Science Surfaces and Porous Materials Group (SMAP) Institute for Sustainable Processes
My research career

I graduated in Chemistry at the University of Valladolid. In 2007 I started my research career in the field of polymer synthesis for membrane separation processes in the department of Applied Physics at UVa. Since then, my scientific career has been marked by a constant personal and professional development in different parts of the world as well as a passion to contribute to the creation of a better world.

In 2009 I officially started my PhD developed between UVa and ICTP-CSIC in Madrid through a JAE predoc fellowship. In this case I focused on the development of membranes for CO2 capture in post-combustion processes which is applied in historically highly polluting industries such as cement or metallurgy. During my doctoral stage I had the opportunity to train and work in multiple research groups in different countries: University of Austin in Texas (USA), University of Bologna (Italy), Sincrotron in Grenoble (France), or the University Miguel Hérnandez in Elche (Spain).

In 2013, I started a postdoctoral stage for the development of new membrane materials and their processing at Helmholtz-Zentrum Geesthacht (now HereOn Geesthacht) in Geesthacht (Germany). Two years later, as a senior researcher, I led a group of 7 people working on the development of advanced materials always for gas separation or purification.

Later, in 2018, I was contacted by the European Membrane Institute (EMI) in Twente (The Netherlands) where my role was to lead projects related to materials development and/or materials processing for gas separation processes.

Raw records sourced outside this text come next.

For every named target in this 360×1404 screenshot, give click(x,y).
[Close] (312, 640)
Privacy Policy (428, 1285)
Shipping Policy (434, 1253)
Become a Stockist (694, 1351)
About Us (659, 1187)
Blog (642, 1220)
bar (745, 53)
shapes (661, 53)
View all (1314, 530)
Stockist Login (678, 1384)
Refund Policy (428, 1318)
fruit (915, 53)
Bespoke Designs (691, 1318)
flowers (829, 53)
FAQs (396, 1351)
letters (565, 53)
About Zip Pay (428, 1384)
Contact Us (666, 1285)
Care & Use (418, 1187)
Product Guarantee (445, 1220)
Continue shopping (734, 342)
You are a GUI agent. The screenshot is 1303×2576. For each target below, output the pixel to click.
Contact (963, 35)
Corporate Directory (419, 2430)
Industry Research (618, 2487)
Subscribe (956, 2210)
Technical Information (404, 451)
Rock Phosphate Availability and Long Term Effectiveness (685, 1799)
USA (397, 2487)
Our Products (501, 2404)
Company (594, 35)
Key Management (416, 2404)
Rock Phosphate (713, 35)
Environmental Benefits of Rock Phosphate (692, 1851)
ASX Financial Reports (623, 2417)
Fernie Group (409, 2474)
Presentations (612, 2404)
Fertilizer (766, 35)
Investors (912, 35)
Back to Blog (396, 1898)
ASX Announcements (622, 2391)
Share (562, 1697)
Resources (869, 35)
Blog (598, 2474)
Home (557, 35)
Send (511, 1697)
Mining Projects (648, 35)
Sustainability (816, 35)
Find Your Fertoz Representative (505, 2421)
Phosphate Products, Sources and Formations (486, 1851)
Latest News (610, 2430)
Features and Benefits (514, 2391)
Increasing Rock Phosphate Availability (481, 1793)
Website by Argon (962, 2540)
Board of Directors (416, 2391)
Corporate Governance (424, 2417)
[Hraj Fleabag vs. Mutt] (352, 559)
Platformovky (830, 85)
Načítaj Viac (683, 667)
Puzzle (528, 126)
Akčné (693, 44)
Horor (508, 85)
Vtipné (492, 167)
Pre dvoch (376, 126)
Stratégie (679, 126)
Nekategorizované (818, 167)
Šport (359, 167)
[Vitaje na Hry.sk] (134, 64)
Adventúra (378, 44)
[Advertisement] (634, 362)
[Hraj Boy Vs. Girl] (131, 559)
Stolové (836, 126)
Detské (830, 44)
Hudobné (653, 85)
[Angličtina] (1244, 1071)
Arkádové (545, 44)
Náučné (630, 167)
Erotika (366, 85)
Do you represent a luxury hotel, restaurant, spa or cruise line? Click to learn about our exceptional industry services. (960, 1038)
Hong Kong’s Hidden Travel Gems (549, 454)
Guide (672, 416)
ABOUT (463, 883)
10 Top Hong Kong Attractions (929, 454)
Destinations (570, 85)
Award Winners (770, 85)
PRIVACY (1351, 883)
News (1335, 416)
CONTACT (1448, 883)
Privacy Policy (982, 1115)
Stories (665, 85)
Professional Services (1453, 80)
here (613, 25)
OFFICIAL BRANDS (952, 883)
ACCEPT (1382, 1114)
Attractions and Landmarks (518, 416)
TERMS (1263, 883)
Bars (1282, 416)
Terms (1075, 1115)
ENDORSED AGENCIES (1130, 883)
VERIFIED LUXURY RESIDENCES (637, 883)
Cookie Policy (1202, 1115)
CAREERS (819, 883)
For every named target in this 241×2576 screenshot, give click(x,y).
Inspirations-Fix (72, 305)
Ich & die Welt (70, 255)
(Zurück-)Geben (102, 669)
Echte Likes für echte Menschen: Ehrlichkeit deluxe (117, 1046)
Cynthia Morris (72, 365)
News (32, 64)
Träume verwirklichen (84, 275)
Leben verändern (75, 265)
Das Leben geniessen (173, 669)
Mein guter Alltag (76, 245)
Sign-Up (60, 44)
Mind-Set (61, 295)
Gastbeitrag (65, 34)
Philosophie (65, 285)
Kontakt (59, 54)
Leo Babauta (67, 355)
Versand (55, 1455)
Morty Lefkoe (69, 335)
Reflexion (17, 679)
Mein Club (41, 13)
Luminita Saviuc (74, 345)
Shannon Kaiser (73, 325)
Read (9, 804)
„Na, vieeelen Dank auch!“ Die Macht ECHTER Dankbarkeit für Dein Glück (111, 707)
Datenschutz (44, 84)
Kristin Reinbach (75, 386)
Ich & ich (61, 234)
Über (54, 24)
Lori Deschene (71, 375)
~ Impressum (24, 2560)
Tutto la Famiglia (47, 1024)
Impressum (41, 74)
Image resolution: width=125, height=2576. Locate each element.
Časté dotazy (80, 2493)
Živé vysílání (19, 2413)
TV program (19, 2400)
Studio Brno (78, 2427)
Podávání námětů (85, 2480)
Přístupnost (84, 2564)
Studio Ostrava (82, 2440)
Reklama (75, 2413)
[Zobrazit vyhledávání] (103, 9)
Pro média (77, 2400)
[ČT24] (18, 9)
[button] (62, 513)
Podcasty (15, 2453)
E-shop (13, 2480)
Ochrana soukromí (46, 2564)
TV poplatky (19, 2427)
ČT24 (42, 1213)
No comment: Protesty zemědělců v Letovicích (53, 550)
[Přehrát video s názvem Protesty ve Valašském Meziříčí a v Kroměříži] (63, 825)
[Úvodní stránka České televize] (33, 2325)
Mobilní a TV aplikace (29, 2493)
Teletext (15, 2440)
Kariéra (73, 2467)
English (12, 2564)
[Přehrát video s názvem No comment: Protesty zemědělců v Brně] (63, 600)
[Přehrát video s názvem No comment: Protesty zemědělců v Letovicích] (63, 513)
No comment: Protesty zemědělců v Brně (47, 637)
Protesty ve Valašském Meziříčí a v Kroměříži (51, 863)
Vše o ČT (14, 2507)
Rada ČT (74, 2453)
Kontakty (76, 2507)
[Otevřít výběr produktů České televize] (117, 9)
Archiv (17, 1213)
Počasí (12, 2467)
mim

In 2022, I will start a new stage at UVa as a senior researcher, where my main task will be to carry all the knowledge gathered during the last 15 years, and contribute to the formation of a research line complementary to the good work that has been done in the SMAP group in the last years.

My research

The field of gas separation processes has seen an exponential increase in turnover in recent years, and this is expected to increase even further in the coming years. The reasons for this increase are the relative simplicity of the process, the cost savings of the separation process, and its sustainability compared to other traditional processes that require higher energy demands.

As a result, separation processes using membranes have attracted the attention of numerous research groups around the world, and thus hundreds of new materials with improved separation properties are developed every year. Despite this, these new materials fail to reach the market. In the last 15 years only two new materials have made it to the gas separation membrane market. Moreover, the properties of these materials are rather moderate. The reasons for the failure of new materials to reach the market can be several; such as the loss of properties with time, or in the presence of plasticisers, or when tested under real process conditions; as well as problems in solubility of the materials or simply the lack of knowledge in the processing of these materials in the way they are used in industry (selective layers < 100 nm).

My research is based on removing the current barriers in the development of new materials by creating polymers with superior chemical and thermal resistance, as well as high processability and superior separation properties (2-3 orders of magnitude faster than currently applied commercial membranes). These materials could be used in key processes for our future such as hydrogen (H2) purification, carbon dioxide (CO2) capture or biogas (CH4) purification.

The development of membrane materials with superior properties will make it possible to use membranes in processes where it was unthinkable before, making processes more efficient and sustainable and contributing to change the world towards the model we all want.